Bad news generally dominates the press. So it is good to be able to highlight a small item of good news: that Washington District Court Judge Ronald B Leighton has ruled as unconstitutional the attempt by the Washington State Board of Pharmacy (under pressure from the state governor, Planned Parenthood and the Northwest Women’s Law centre) to compel a few objecting pharmacists to stock and dispense the Plan B morning-after pill in violation of their deeply held beliefs – or close shop. This was in spite of there being no evidence that consumers were unable to buy the product elsewhere. The Judge ruled that conscience formed by “a sincere religious belief” that so-called emergency contraception “terminates a human life” should be respected.
This reminded me of the case of Patrick McCrystal, a Belfast pharmacist who left his job in 1993 having decided he could no longer, in good faith, dispense the pill or other contraceptives. He was unemployed for three years: “No-one wants to employ a pharmacist who wouldn’t dispense the pill” he commented.

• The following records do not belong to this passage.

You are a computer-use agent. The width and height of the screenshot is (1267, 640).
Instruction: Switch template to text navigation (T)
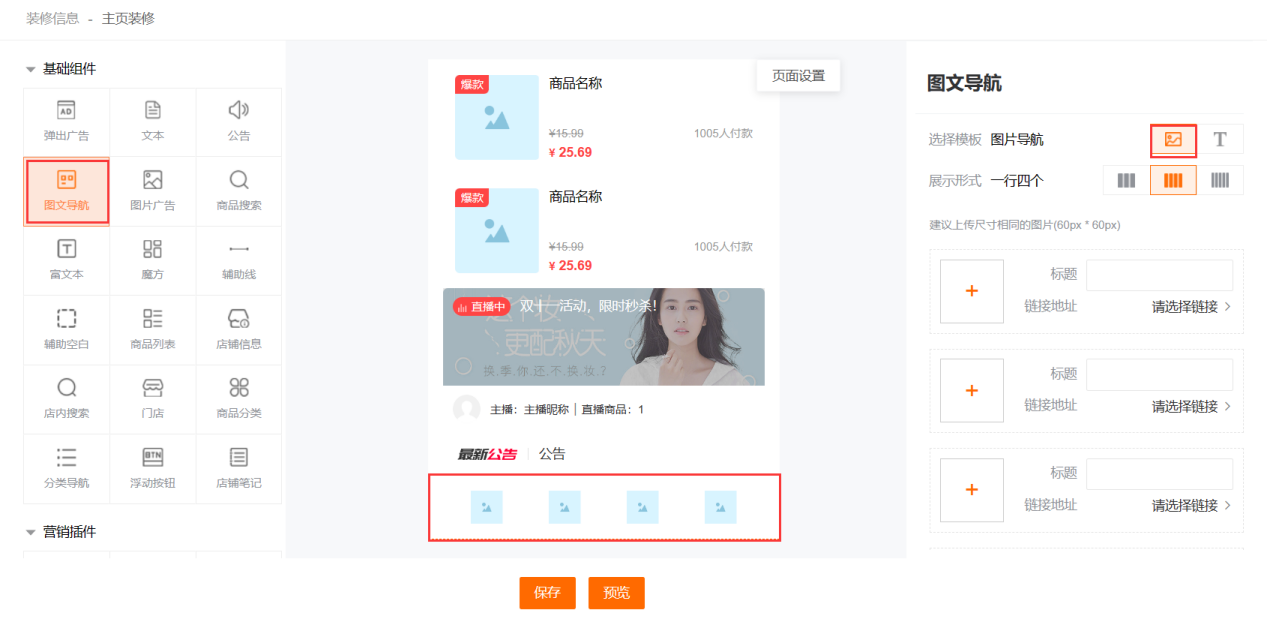1220,140
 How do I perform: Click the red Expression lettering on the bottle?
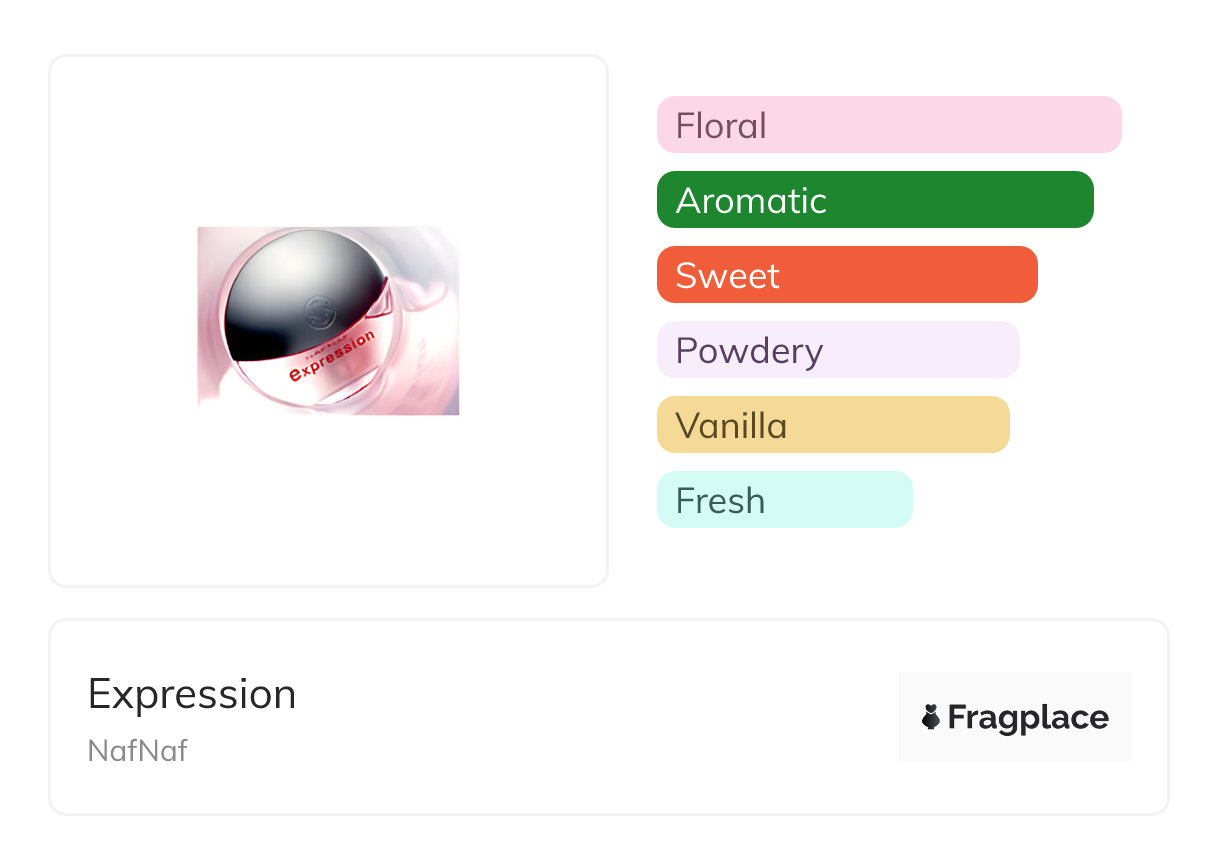click(x=332, y=357)
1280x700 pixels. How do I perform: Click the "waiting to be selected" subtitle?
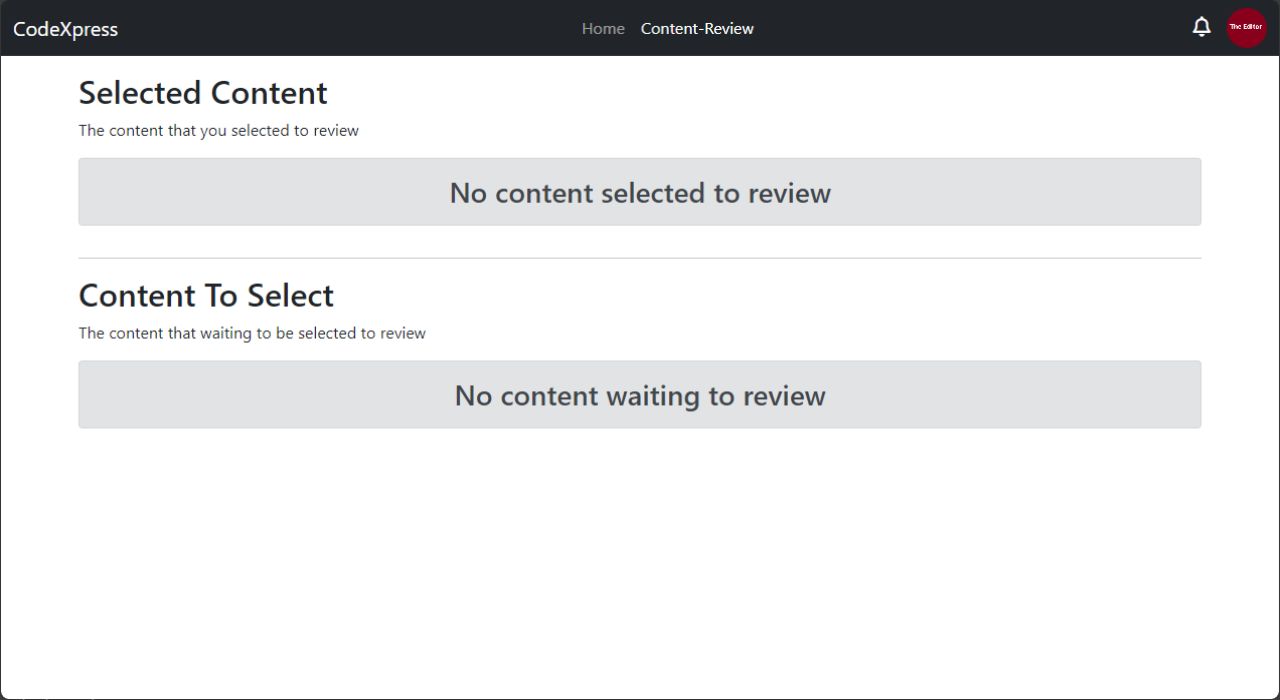pyautogui.click(x=252, y=334)
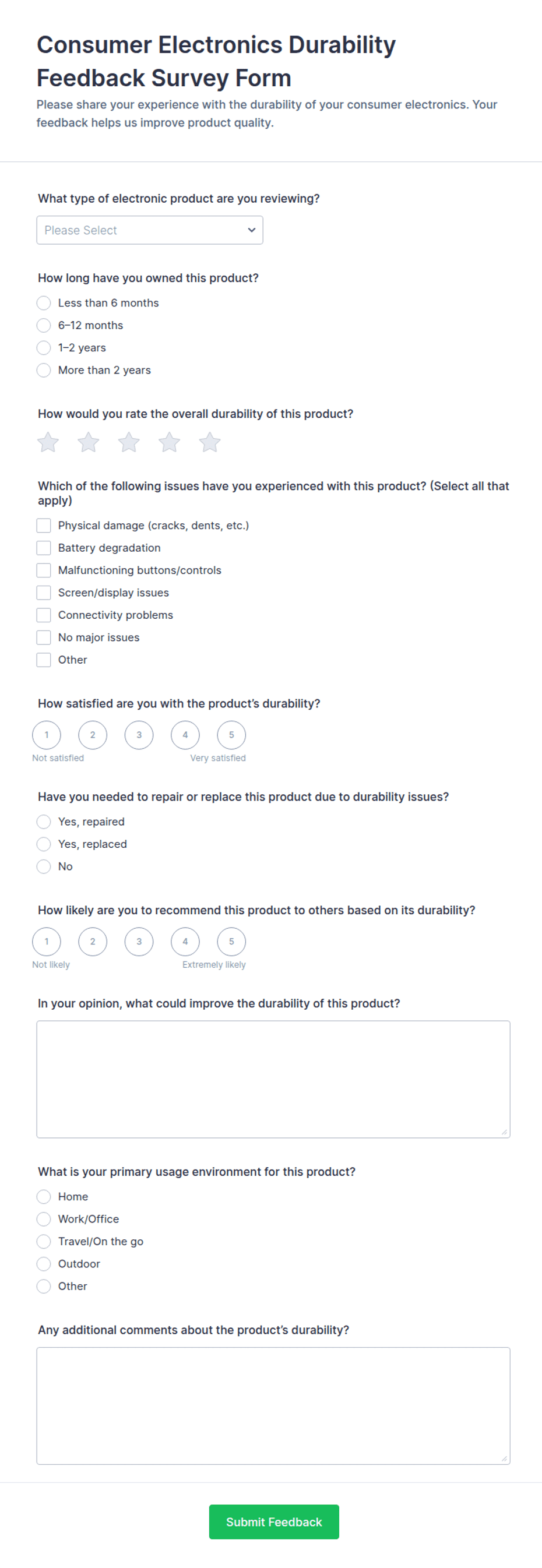This screenshot has width=542, height=1568.
Task: Pick recommendation score 2 on scale
Action: [93, 942]
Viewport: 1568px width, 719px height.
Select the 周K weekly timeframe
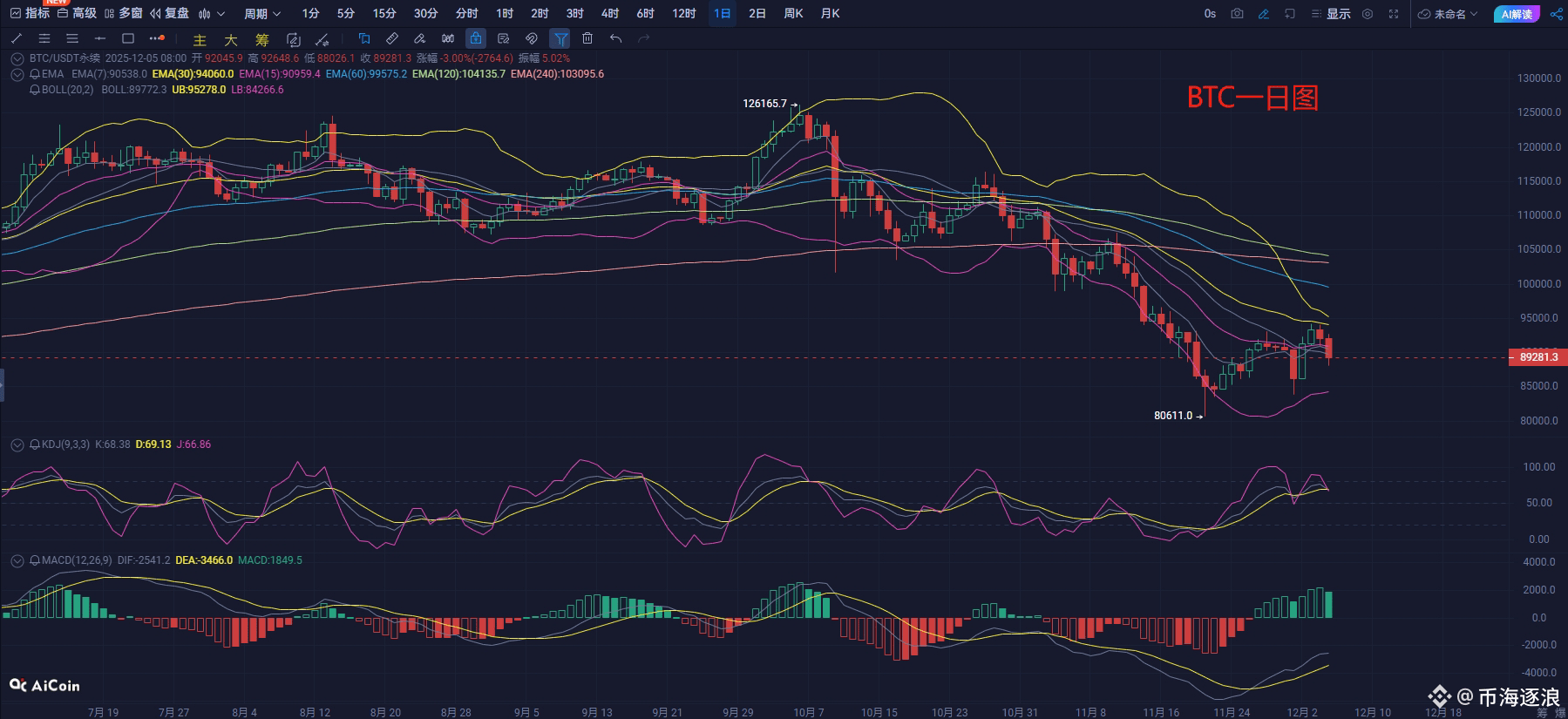pos(793,14)
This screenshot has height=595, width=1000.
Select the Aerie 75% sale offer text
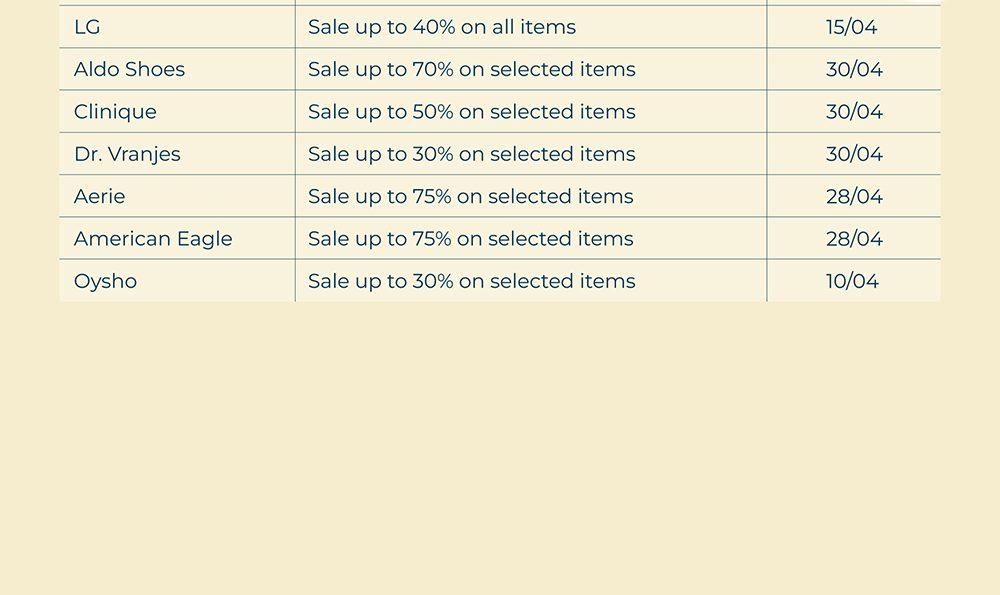[470, 196]
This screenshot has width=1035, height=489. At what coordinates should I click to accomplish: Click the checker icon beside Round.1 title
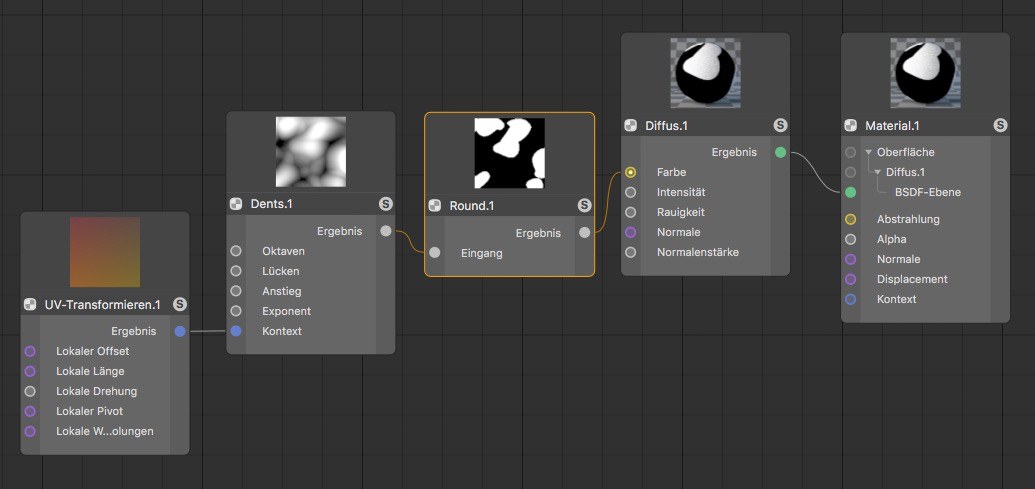tap(434, 205)
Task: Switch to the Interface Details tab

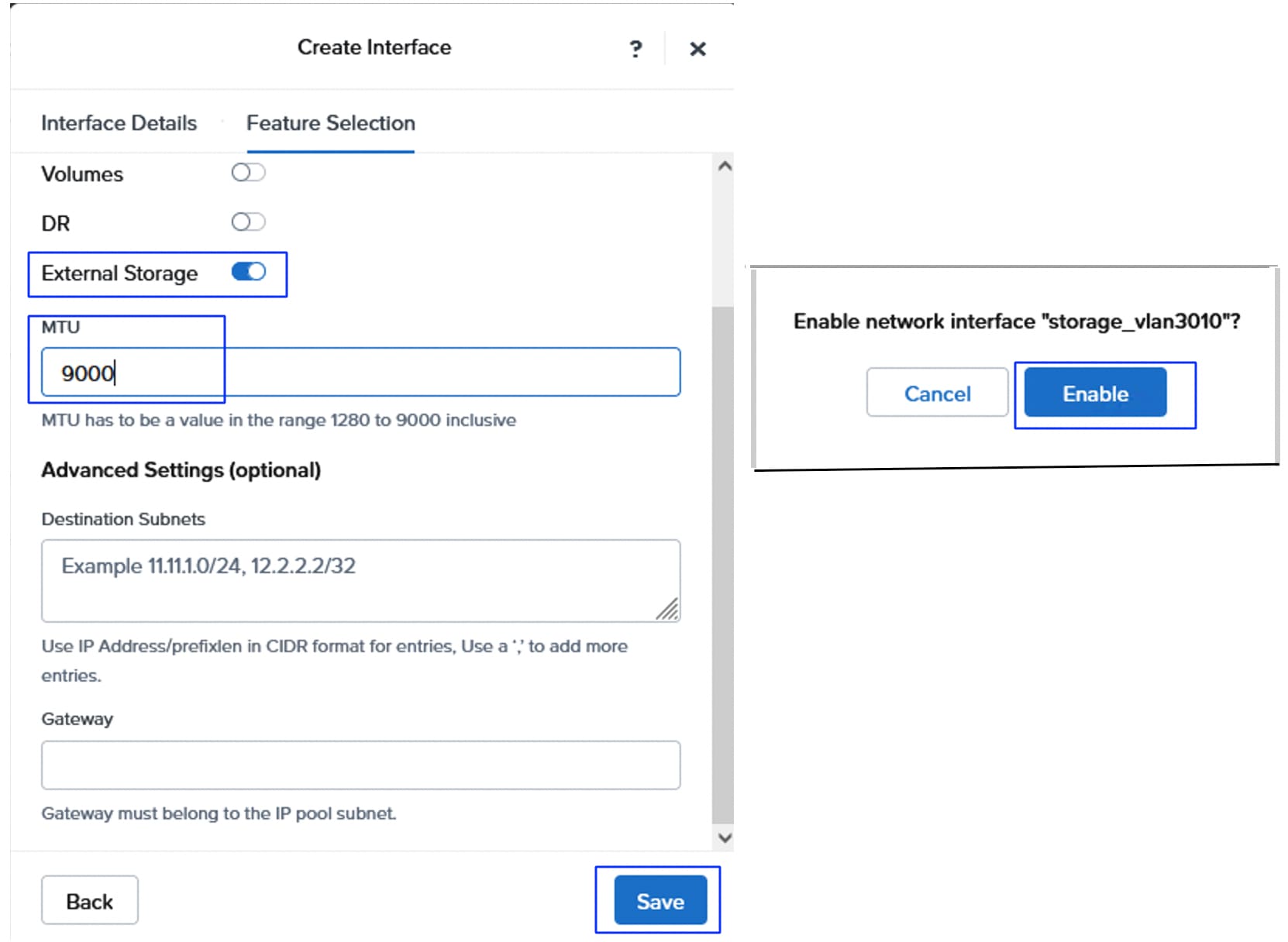Action: click(x=119, y=123)
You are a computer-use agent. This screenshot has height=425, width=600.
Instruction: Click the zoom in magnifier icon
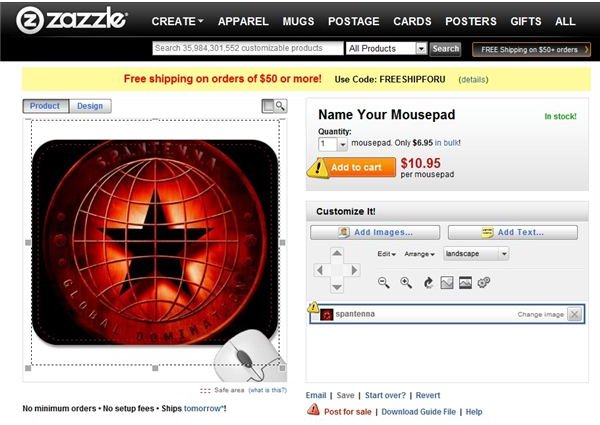[406, 283]
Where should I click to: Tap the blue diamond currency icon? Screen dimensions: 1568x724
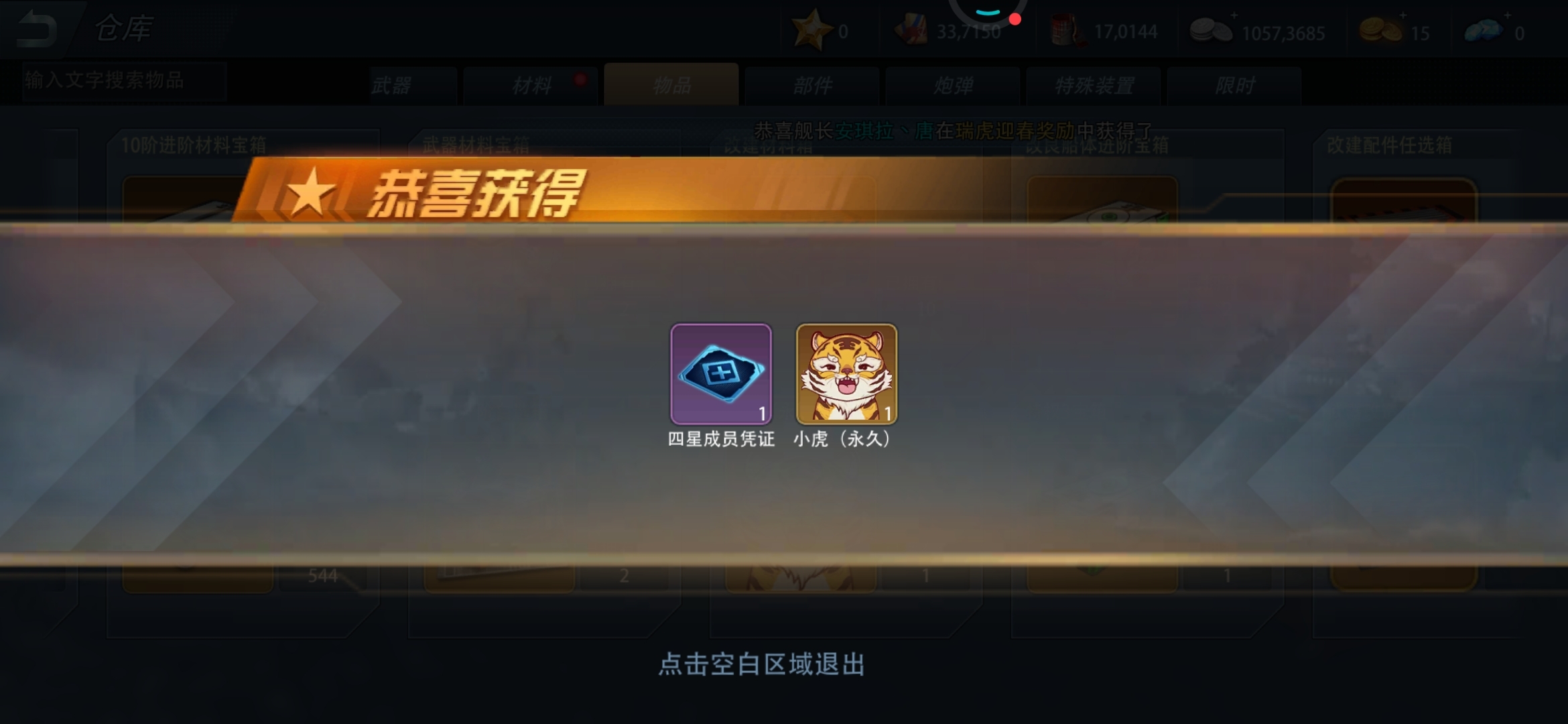coord(1484,32)
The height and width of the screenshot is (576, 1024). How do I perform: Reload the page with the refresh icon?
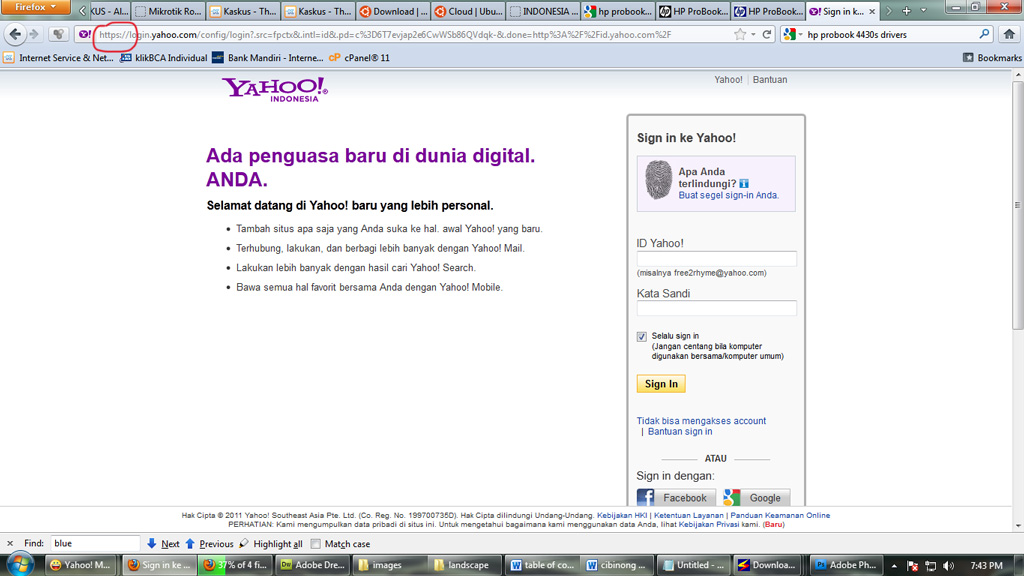[767, 34]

It also brings to mind the very recent case of the two Glasgow Catholic midwives who, when abortions were moved to the ordinary labour ward of the hospital at which they worked, decided that in conscience they could not delegate, supervise or support other staff who were engaged in the care of mothers having abortions. In their case the judge, Lady Smith, overruled their objection, stating that as “the nature of their duties” did not “require them to …terminate pregnancies directly” they were not covered by the conscientious objection clause in the 1967 Abortion Act.
It all depends on how you interpret the word “participate” which is used in the Act. There is “direct participation” and there is “indirect participation.” For those with an active conscience there is very little difference between the two. For the Washington pharmacists, as for Patrick McCrystal, if you dispense an abortifacient you are complicit in something you know to be wrong.
The medical receptionist who felt hat she could not, in conscience, type out a letter of referral for an abortion, felt the same. So did a friend of mine who, at the time employed as a cleaner at Stoke Mandeville Hospital in Aylesbury, felt that in conscience he could not agree to clean a surgical room in preparation for an abortion, when he was faced with this request after his normal schedules had been changed.
Or what about the hypothetical situation of a taxi driver who is asked by a young, female customer to drive her to a well-known “clinic” in a leafy suburb? The old film, “Judgement at Nuremburg”, brilliantly shows what happens when no-one down the long chain of participation and involvement in unethical processes, ever questions what they are doing or whether in conscience they should say: “The buck stops here.”